You may need to create the directory needed by this script:
mkdir /Users/ben/workspace/mavedb/sandbox/venv-mavedb-sandbox/lib/python3.9/site-packages/pyspark/conf
touch /Users/ben/workspace/mavedb/sandbox/venv-mavedb-sandbox/lib/python3.9/site-packages/pyspark/conf/spark-defaults.conf
Then, open an interpreter and open the hail table:
AWS_PROFILE=mavedb python3
>>> import hail as hl
>>> browser_table = hl.read_table("s3a://gnomad-public-us-east-1/release/4.1/ht/browser/gnomad.browser.v4.1.sites.ht")
>>> # we only care about the caid and joint data
>>> subset_table = browser_table.select(browser_table.caid, browser_table.joint)
At this point, we can output the table with reduced size in another file format (perhaps Parquet).

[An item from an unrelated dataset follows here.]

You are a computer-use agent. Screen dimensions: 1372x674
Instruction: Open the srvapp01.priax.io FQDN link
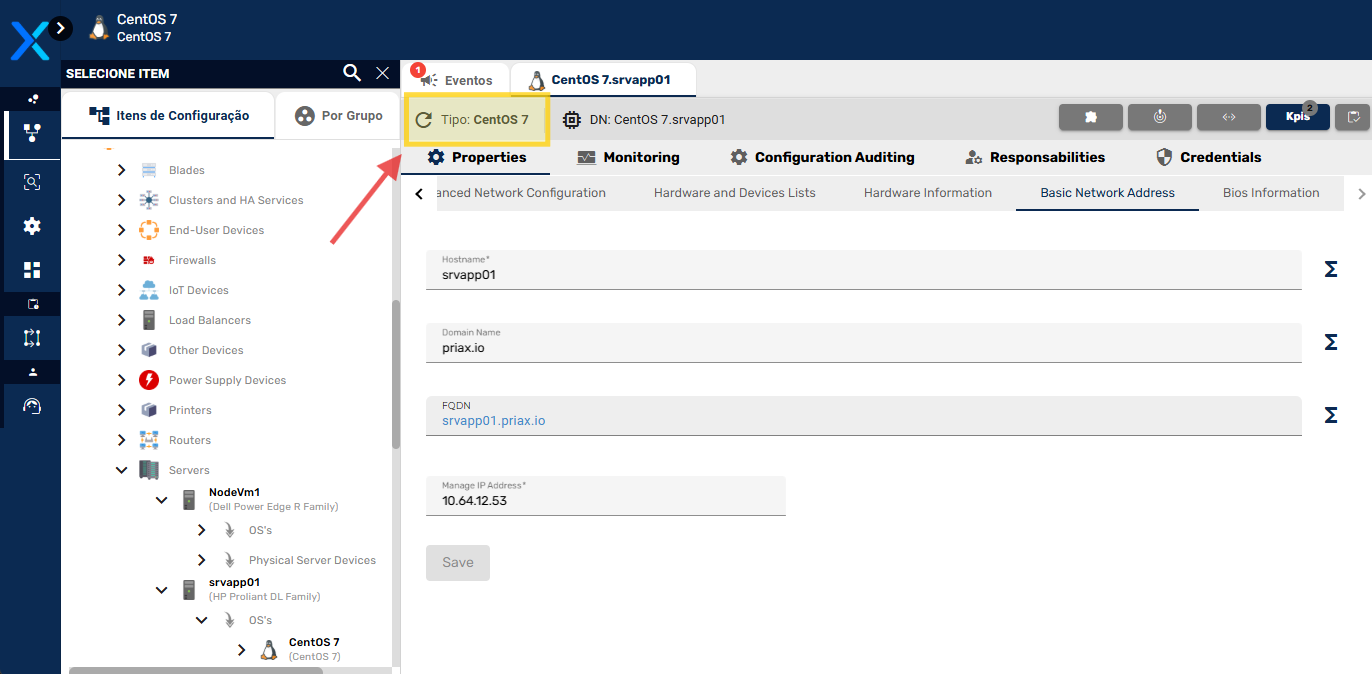[x=493, y=421]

To avoid unnecessary data storage charges, we should consider removing old versions.
>>> spark_table = subset_table.to_spark()
>>> spark_table.write.mode("overwrite").parquet("s3a://mavedb2-gnomad-data/v<GNOMAD_VERSION>")
Note this final step may take a very long time on dev machines.
Once the data is uploaded to S3, you'll need to run the AWS Glue Crawler on the S3 bucket to generate the Athena schema and prepare the table for query. You should include the version name in the new table name.
Then, simply select the new table in Athena and ensure you can query it successfully.